To include aggregate functions in WHERE clauses, you can use a subquery. WHERE clauses determine which rows to include, and so are processed before aggregate functions.

mydb=> SELECT name, price FROM products WHERE price = min(price);
ERROR:  aggregate functions are not allowed in WHERE
LINE 1: SELECT name, price FROM products WHERE price = min(price);
                                                       ^

mydb=> SELECT name, price FROM products WHERE price = (SELECT min(price) FROM products);
   name   | price 
----------+-------
 Cherries |  2.50
(1 row)

Aggregate functions are often used in GROUP BY clauses:

mydb=> INSERT INTO suppliers (name, product_name, unit_price, last_delivery_date) VALUES
mydb->   ('Planet Farms', 'Apples', 24.10, '2023-07-25'),
mydb->   ('City Merchants', 'Bananas', 9.00, '2023-07-25');
INSERT 0 2
mydb=> SELECT product_name, count(name) AS num_suppliers, min(unit_price) AS min_price,
mydb->        max(unit_price) AS max_price, avg(unit_price) AS avg_price
mydb->  FROM suppliers
mydb->  GROUP BY product_name;
 product_name | num_suppliers | min_price | max_price |      avg_price      
--------------+---------------+-----------+-----------+---------------------
 Apples       |             2 |     23.80 |     24.10 | 23.9500000000000000
 Bananas      |             2 |      8.50 |      9.00 |  8.7500000000000000
 Spinach      |             1 |      5.95 |      5.95 |  5.9500000000000000
(3 rows)

mydb=> SELECT s.product_name, avg(s.unit_price) AS avg_purchase_price, p.price AS sale_price
mydb->   FROM products p JOIN suppliers s ON p.name = s.product_name
mydb->   GROUP BY s.product_name, p.price
mydb->   ORDER BY sale_price DESC;
 product_name | avg_purchase_price  | sale_price 
--------------+---------------------+------------
 Apples       | 23.9500000000000000 |      25.00
 Bananas      |  8.7500000000000000 |      10.00

You can filter grouped rows with a HAVING clause.

mydb=> SELECT product_name, avg(unit_price) AS avg_purchase_price
mydb->   FROM suppliers
mydb->   GROUP BY product_name
mydb->   HAVING avg(unit_price) < 10;
 product_name | avg_purchase_price 
--------------+--------------------
 Bananas      | 8.7500000000000000
 Spinach      | 5.9500000000000000
(2 rows)

Note

The fundamental difference between WHERE and HAVING is that WHERE selects input rows before grouping & aggregation, whereas HAVING selects group rows after groups and aggregates are computed.

HAVING clauses usually contain aggregate functions, but this isn’t a must.
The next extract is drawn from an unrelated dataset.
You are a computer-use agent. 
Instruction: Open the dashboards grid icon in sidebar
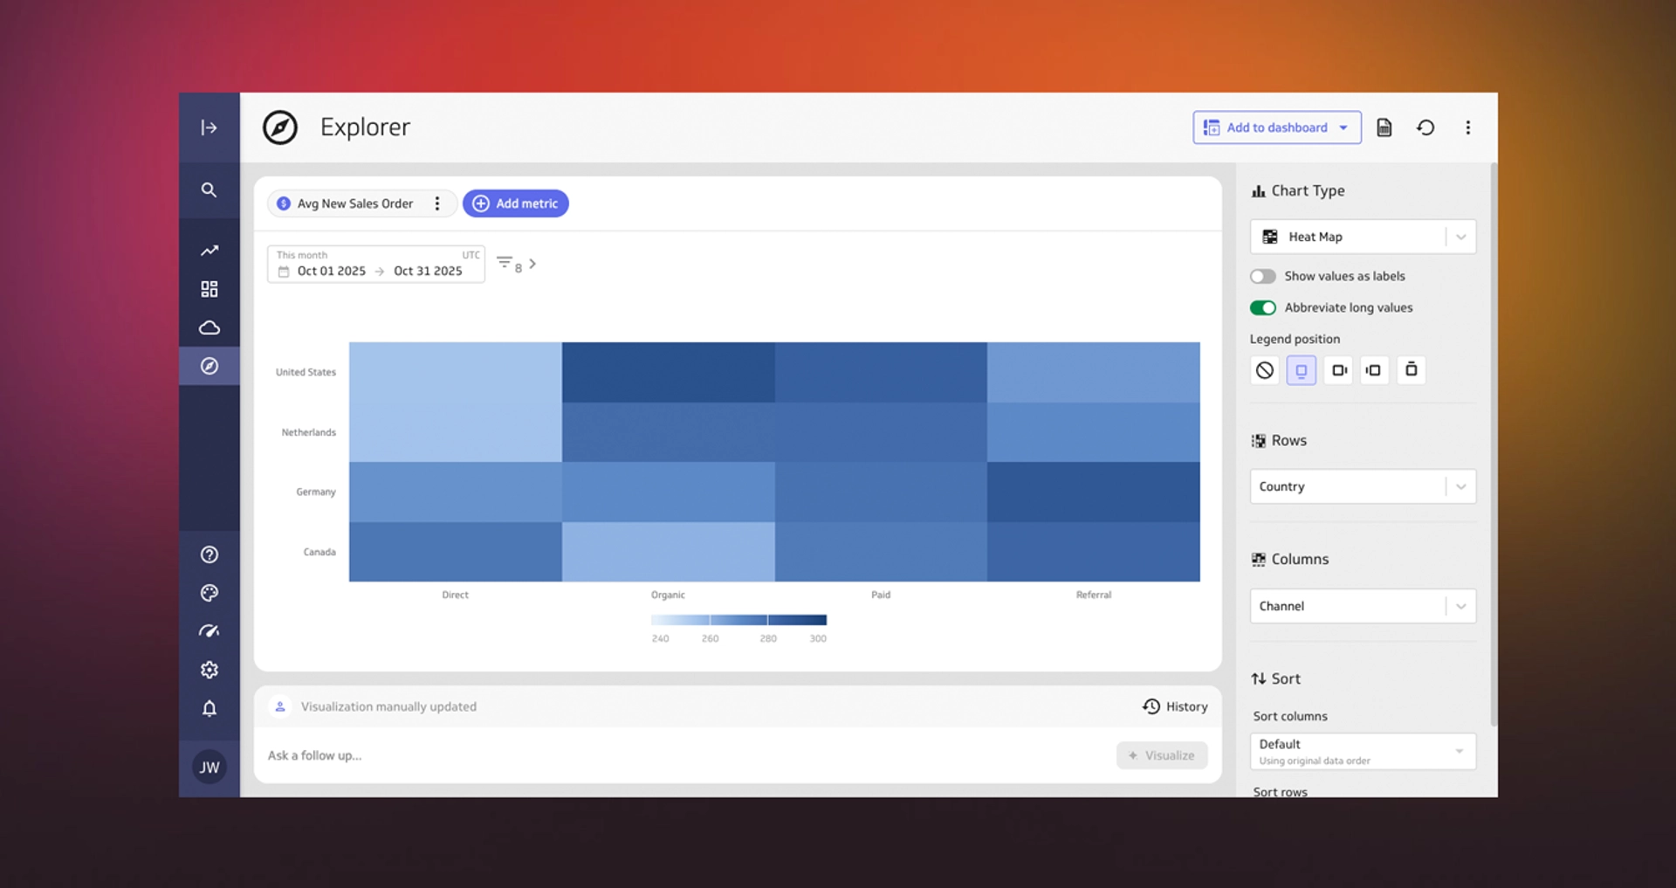point(209,288)
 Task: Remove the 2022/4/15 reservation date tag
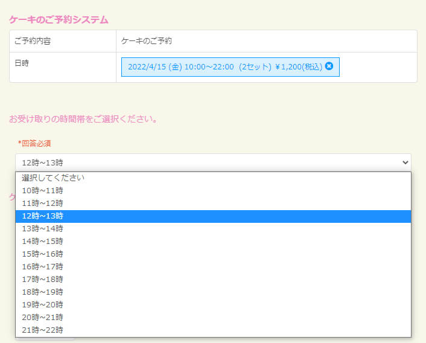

In such cases, WHERE clauses would be more efficient; we’d avoid doing grouping and aggregate calculations for all rows that fail the WHERE check.

6. Updates#

You can update existing rows using the UPDATE command:

mydb=> UPDATE products SET price = 3 WHERE name = 'Cherries';
UPDATE 1
mydb=> SELECT * FROM products;
   name   | items_in_stock | price 
----------+----------------+-------
 Apples   |            100 | 25.00
 Bananas  |             32 | 10.00
 Cherries |             74 |  3.00
(3 rows)

7. Deletions#

You can remove rows using the DELETE command:

mydb=> DELETE FROM products WHERE name = 'Bananas';
DELETE 1
mydb=> SELECT * FROM products;
   name   | items_in_stock | price 
----------+----------------+-------
 Apples   |            100 | 25.00
 Cherries |             74 |  3.00
(2 rows)

Caution

DELETE FROM tablename; will remove all rows. Be specific.

Tip

Start with a SELECT query to check the rows that would be selected. Then switch to a DELETE command.

You can use DROP TABLE to remove a table:

mydb=> DROP TABLE products;
DROP TABLE
mydb=> SELECT * FROM products;
ERROR:  relation "products" does not exist
LINE 1: SELECT * FROM products;
                      ^